(Stored data)

+---+

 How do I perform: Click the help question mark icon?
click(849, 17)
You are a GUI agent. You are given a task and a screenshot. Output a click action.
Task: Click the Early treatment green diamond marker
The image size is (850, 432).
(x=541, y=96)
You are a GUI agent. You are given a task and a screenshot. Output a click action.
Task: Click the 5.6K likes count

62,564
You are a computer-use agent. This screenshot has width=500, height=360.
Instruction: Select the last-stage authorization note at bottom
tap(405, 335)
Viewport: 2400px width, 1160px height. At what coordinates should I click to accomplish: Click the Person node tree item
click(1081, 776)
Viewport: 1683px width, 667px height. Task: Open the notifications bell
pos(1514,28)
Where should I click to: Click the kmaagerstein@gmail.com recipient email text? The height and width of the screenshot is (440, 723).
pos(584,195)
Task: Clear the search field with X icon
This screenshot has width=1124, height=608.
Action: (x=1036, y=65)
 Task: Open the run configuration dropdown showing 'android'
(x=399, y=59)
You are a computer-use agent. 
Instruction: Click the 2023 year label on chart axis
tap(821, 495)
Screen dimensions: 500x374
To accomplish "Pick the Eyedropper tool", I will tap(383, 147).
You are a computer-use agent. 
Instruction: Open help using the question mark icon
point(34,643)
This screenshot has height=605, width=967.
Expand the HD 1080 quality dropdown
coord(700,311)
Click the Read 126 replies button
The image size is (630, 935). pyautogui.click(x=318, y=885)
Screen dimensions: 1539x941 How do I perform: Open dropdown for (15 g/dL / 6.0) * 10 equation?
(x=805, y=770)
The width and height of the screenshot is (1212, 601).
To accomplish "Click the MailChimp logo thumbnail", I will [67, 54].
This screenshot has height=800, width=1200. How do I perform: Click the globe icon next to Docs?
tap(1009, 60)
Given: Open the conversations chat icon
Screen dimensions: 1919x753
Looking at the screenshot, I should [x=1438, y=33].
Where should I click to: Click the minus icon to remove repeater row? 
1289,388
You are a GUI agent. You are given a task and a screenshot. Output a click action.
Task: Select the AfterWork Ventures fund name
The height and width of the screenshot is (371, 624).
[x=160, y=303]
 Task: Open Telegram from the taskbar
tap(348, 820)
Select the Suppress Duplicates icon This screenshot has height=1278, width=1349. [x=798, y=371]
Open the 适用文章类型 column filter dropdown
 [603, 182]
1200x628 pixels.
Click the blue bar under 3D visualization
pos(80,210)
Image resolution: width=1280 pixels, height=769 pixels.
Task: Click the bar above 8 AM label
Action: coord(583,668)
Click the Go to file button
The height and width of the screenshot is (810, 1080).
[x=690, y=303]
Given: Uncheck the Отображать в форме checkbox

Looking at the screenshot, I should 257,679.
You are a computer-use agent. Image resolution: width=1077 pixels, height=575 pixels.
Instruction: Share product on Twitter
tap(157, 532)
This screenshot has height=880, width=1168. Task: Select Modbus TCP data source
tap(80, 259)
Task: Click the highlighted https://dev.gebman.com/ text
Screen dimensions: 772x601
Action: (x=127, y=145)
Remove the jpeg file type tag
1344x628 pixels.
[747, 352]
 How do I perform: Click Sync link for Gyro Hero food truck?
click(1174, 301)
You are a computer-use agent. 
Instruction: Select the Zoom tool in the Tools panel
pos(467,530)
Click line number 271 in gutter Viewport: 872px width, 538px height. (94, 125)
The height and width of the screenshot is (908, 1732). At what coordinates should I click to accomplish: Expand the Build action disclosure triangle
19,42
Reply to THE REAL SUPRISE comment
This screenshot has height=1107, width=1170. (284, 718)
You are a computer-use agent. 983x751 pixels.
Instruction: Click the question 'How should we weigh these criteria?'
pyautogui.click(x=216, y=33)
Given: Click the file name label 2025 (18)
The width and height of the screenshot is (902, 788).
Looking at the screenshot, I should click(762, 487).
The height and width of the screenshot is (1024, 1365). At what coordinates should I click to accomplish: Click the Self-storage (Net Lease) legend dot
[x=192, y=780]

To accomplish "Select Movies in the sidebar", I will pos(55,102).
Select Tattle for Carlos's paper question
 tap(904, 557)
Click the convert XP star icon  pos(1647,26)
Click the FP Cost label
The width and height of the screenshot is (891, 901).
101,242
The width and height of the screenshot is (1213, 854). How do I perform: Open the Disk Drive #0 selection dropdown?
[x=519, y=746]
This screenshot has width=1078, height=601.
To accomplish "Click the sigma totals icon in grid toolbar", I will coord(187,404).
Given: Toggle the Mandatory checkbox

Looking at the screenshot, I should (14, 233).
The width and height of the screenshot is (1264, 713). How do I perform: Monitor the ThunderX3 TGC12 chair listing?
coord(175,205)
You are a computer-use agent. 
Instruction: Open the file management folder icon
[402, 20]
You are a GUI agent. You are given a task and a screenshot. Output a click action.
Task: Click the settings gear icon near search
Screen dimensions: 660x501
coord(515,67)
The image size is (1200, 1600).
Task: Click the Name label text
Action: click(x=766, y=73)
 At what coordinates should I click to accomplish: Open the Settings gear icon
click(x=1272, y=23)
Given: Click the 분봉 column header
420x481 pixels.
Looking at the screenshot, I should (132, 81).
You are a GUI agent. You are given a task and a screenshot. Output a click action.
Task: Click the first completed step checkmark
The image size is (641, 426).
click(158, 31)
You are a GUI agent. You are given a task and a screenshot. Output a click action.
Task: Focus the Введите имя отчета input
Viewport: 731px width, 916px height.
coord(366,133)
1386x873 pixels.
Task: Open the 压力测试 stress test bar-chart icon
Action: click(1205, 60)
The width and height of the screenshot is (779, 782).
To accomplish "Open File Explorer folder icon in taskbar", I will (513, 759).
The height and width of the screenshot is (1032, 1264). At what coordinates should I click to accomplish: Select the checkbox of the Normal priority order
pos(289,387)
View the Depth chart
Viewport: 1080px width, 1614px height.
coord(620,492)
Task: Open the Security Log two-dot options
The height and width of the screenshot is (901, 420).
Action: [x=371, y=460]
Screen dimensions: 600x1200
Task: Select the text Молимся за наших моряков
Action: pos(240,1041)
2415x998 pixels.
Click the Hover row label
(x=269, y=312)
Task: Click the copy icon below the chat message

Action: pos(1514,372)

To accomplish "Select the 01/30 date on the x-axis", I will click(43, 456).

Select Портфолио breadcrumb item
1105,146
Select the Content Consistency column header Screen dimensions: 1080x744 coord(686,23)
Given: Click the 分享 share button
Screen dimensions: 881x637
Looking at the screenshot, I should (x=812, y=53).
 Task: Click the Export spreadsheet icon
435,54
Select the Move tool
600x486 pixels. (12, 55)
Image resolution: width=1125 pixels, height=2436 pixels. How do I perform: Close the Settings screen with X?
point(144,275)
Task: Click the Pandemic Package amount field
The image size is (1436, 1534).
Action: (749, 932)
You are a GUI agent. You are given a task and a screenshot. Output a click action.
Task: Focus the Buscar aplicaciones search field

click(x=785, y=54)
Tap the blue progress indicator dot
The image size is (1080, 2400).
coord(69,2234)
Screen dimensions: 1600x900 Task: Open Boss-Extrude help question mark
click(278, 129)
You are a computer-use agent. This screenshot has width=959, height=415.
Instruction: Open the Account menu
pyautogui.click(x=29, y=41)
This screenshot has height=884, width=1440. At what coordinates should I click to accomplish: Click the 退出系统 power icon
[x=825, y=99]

+---+

• [WHAT TO WORK ON] Print the entries once more, character for character.

• [RESPONSE TO THE EXERCISE]
 How do I perform: Click the help question mark icon?
click(849, 17)
You are a GUI agent. You are given a task and a screenshot. Output a click action.
Task: Click the Early treatment green diamond marker
The image size is (850, 432).
(x=541, y=96)
You are a GUI agent. You are given a task and a screenshot. Output a click action.
Task: Click the 5.6K likes count

62,564
You are a computer-use agent. This screenshot has width=500, height=360.
Instruction: Select the last-stage authorization note at bottom
tap(405, 335)
Viewport: 2400px width, 1160px height. At what coordinates should I click to accomplish: Click the Person node tree item
click(1081, 776)
Viewport: 1683px width, 667px height. Task: Open the notifications bell
pos(1514,28)
Where should I click to: Click the kmaagerstein@gmail.com recipient email text? The height and width of the screenshot is (440, 723).
pos(584,195)
Task: Clear the search field with X icon
This screenshot has width=1124, height=608.
Action: (x=1036, y=65)
 Task: Open the run configuration dropdown showing 'android'
(x=399, y=59)
You are a computer-use agent. 
Instruction: Click the 2023 year label on chart axis
tap(821, 495)
Screen dimensions: 500x374
To accomplish "Pick the Eyedropper tool", I will tap(383, 147).
You are a computer-use agent. 
Instruction: Open help using the question mark icon
point(34,643)
This screenshot has height=605, width=967.
Expand the HD 1080 quality dropdown
coord(700,311)
Click the Read 126 replies button
The image size is (630, 935). pyautogui.click(x=318, y=885)
Screen dimensions: 1539x941 How do I perform: Open dropdown for (15 g/dL / 6.0) * 10 equation?
(x=805, y=770)
The width and height of the screenshot is (1212, 601).
To accomplish "Click the MailChimp logo thumbnail", I will [67, 54].
This screenshot has height=800, width=1200. How do I perform: Click the globe icon next to Docs?
tap(1009, 60)
Given: Open the conversations chat icon
Screen dimensions: 1919x753
Looking at the screenshot, I should [x=1438, y=33].
Where should I click to: Click the minus icon to remove repeater row? 
1289,388
You are a GUI agent. You are given a task and a screenshot. Output a click action.
Task: Select the AfterWork Ventures fund name
The height and width of the screenshot is (371, 624).
[x=160, y=303]
 Task: Open Telegram from the taskbar
tap(348, 820)
Select the Suppress Duplicates icon This screenshot has height=1278, width=1349. [x=798, y=371]
Open the 适用文章类型 column filter dropdown
 [603, 182]
1200x628 pixels.
Click the blue bar under 3D visualization
pos(80,210)
Image resolution: width=1280 pixels, height=769 pixels.
Task: Click the bar above 8 AM label
Action: coord(583,668)
Click the Go to file button
The height and width of the screenshot is (810, 1080).
[x=690, y=303]
Given: Uncheck the Отображать в форме checkbox

Looking at the screenshot, I should 257,679.
You are a computer-use agent. Image resolution: width=1077 pixels, height=575 pixels.
Instruction: Share product on Twitter
tap(157, 532)
This screenshot has height=880, width=1168. Task: Select Modbus TCP data source
tap(80, 259)
Task: Click the highlighted https://dev.gebman.com/ text
Screen dimensions: 772x601
Action: (x=127, y=145)
Remove the jpeg file type tag
1344x628 pixels.
[747, 352]
 How do I perform: Click Sync link for Gyro Hero food truck?
click(1174, 301)
You are a computer-use agent. 
Instruction: Select the Zoom tool in the Tools panel
pos(467,530)
Click line number 271 in gutter Viewport: 872px width, 538px height. (94, 125)
The height and width of the screenshot is (908, 1732). At what coordinates should I click to accomplish: Expand the Build action disclosure triangle
19,42
Reply to THE REAL SUPRISE comment
This screenshot has height=1107, width=1170. (284, 718)
You are a computer-use agent. 983x751 pixels.
Instruction: Click the question 'How should we weigh these criteria?'
pyautogui.click(x=216, y=33)
Given: Click the file name label 2025 (18)
The width and height of the screenshot is (902, 788).
Looking at the screenshot, I should click(762, 487).
The height and width of the screenshot is (1024, 1365). At what coordinates should I click to accomplish: Click the Self-storage (Net Lease) legend dot
[x=192, y=780]

To accomplish "Select Movies in the sidebar", I will pos(55,102).
Select Tattle for Carlos's paper question
 tap(904, 557)
Click the convert XP star icon  pos(1647,26)
Click the FP Cost label
The width and height of the screenshot is (891, 901).
101,242
The width and height of the screenshot is (1213, 854). How do I perform: Open the Disk Drive #0 selection dropdown?
[x=519, y=746]
This screenshot has width=1078, height=601.
To accomplish "Click the sigma totals icon in grid toolbar", I will coord(187,404).
Given: Toggle the Mandatory checkbox

Looking at the screenshot, I should (14, 233).
The width and height of the screenshot is (1264, 713). How do I perform: Monitor the ThunderX3 TGC12 chair listing?
coord(175,205)
You are a computer-use agent. 
Instruction: Open the file management folder icon
[402, 20]
You are a GUI agent. You are given a task and a screenshot. Output a click action.
Task: Click the settings gear icon near search
Screen dimensions: 660x501
coord(515,67)
The image size is (1200, 1600).
Task: Click the Name label text
Action: click(x=766, y=73)
 At what coordinates should I click to accomplish: Open the Settings gear icon
click(x=1272, y=23)
Given: Click the 분봉 column header
420x481 pixels.
Looking at the screenshot, I should (132, 81).
You are a GUI agent. You are given a task and a screenshot. Output a click action.
Task: Click the first completed step checkmark
The image size is (641, 426).
click(158, 31)
You are a GUI agent. You are given a task and a screenshot. Output a click action.
Task: Focus the Введите имя отчета input
Viewport: 731px width, 916px height.
coord(366,133)
1386x873 pixels.
Task: Open the 压力测试 stress test bar-chart icon
Action: click(1205, 60)
The width and height of the screenshot is (779, 782).
To accomplish "Open File Explorer folder icon in taskbar", I will (513, 759).
The height and width of the screenshot is (1032, 1264). At what coordinates should I click to accomplish: Select the checkbox of the Normal priority order
pos(289,387)
View the Depth chart
Viewport: 1080px width, 1614px height.
coord(620,492)
Task: Open the Security Log two-dot options
The height and width of the screenshot is (901, 420).
Action: [x=371, y=460]
Screen dimensions: 600x1200
Task: Select the text Молимся за наших моряков
Action: pos(240,1041)
2415x998 pixels.
Click the Hover row label
(x=269, y=312)
Task: Click the copy icon below the chat message

Action: pos(1514,372)

To accomplish "Select the 01/30 date on the x-axis", I will click(43, 456).

Select Портфолио breadcrumb item
1105,146
Select the Content Consistency column header Screen dimensions: 1080x744 coord(686,23)
Given: Click the 分享 share button
Screen dimensions: 881x637
Looking at the screenshot, I should (x=812, y=53).
 Task: Click the Export spreadsheet icon
435,54
Select the Move tool
600x486 pixels. (12, 55)
Image resolution: width=1125 pixels, height=2436 pixels. How do I perform: Close the Settings screen with X?
point(144,275)
Task: Click the Pandemic Package amount field
The image size is (1436, 1534).
Action: (749, 932)
You are a GUI agent. You are given a task and a screenshot. Output a click action.
Task: Focus the Buscar aplicaciones search field

click(x=785, y=54)
Tap the blue progress indicator dot
The image size is (1080, 2400).
coord(69,2234)
Screen dimensions: 1600x900 Task: Open Boss-Extrude help question mark
click(278, 129)
You are a computer-use agent. This screenshot has width=959, height=415.
Instruction: Open the Account menu
pyautogui.click(x=29, y=41)
This screenshot has height=884, width=1440. At what coordinates should I click to accomplish: Click the 退出系统 power icon
[x=825, y=99]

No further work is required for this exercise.